It has long been my assumption (and the assumption of foreign officials) that Trump would unilaterally withdraw from the North American Free Trade Agreement (NAFTA) this spring because that is the deadline he insisted on for renegotiating the deal, but it's possible the guillotine won't drop on schedule.
Trump - who has long threatened to walk away from the 1994 North American Free Trade Agreement unless major changes are made - told the Wall Street Journal on Thursday that “a lot of things are hard to negotiate” ahead of a Mexican presidential election in July. [...]
In his remarks on Thursday, Trump repeated he was ready to announce a U.S. withdrawal unless major changes are made but said he was “leaving it a little bit flexible” until after the Mexican election.
“We have always felt that imposing artificial deadlines was not necessary from the Canadian standpoint ... I thought that was a constructive proposal from the president,” said [Canadian Foreign Minister Chrystia Freeland]
It would be reasonable to assume Trump doesn't really care about Mexico's presidential election. But even if that were the case, the election isn't going to change anything. The demands American trade officials have made would be ridiculous to any Mexican administration.

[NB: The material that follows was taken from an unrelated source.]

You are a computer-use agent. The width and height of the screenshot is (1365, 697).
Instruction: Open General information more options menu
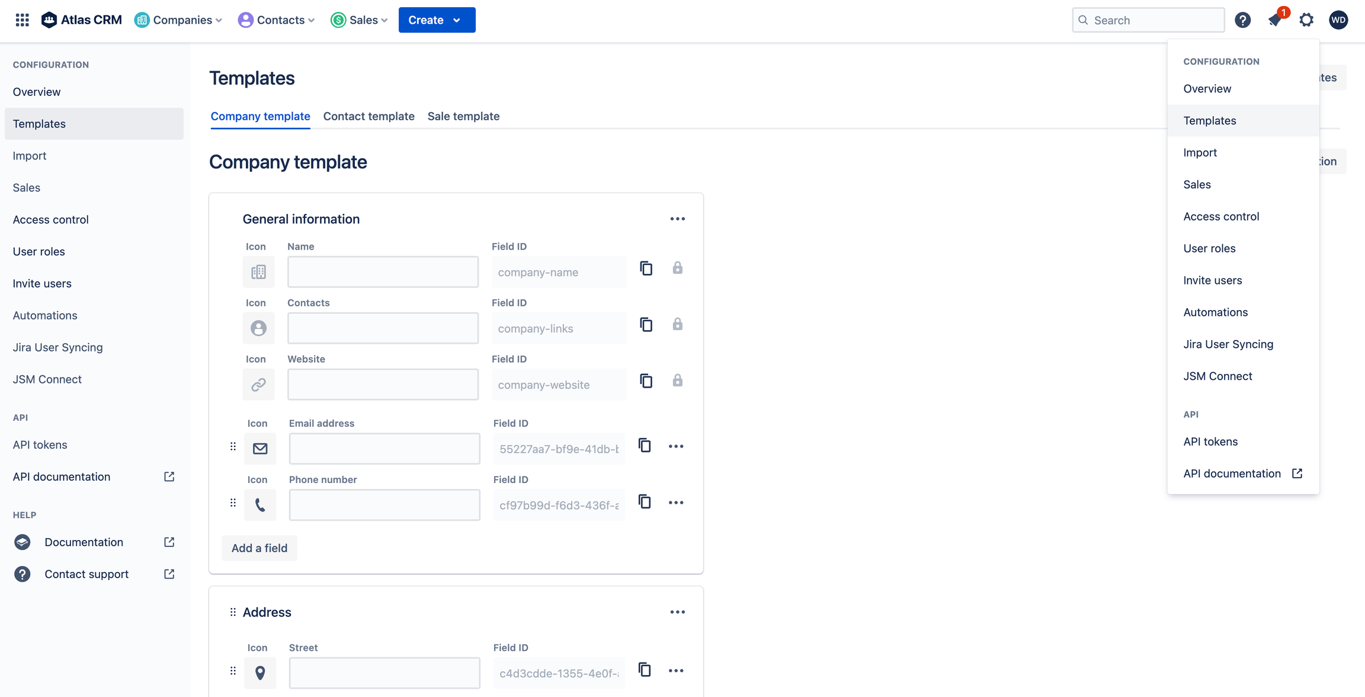(677, 219)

The more likely explanation for Trump's "flexible" strategy is he's been scared straight. Numerous members of Congress have personally briefed Trump on what would happen to their districts and states if he abandons NAFTA. Chamber of Commerce president Tom Donohue says abandoning NAFTA would create a "crisis," and he's not wrong.
You may recall that Trump spoke to the American Farm Bureau Federation in Nashville, Tennessee last week, but what you may not know is that everyone in the crowd was wearing pins that say "I support NAFTA."
The fat “I Support NAFTA” pins spotted on scores of lapels made that clear. While he didn’t repeat past threats to pull out of the free-trade pact with Canada and Mexico -- two of the top three buyers of U.S. agriculture exports -- he didn’t reassure his audience either. He just briefly touched on the deal, saying he was working to “make it fair for you people again” without saying how.
Attendees like Ray Allan Mackey, who farms grain, cattle, hogs and tobacco in Hardin County, Kentucky, had been hoping for a clear message that would, as he put it, “console our minds” as commodity prices remain depressed and the trade future looks so uncertain. Mackey was pleased Trump at least brought the matter up but disappointed not to hear “a convincing note” that the White House has farmers’ backs.
“These markets we’re looking at are flat, and if we don’t push exports they’re going to remain flat,” Mackey said. “We’re going to be looking at even a bigger surplus if we don’t push these products overseas. You clear that out and the face of American farmers will look a lot brighter.”
Regular Joe Blow Farmer in Kentucky has a much firmer grasp of international trade than Trump does and maybe more so than Trump's trade representative Robert Lighthizer does.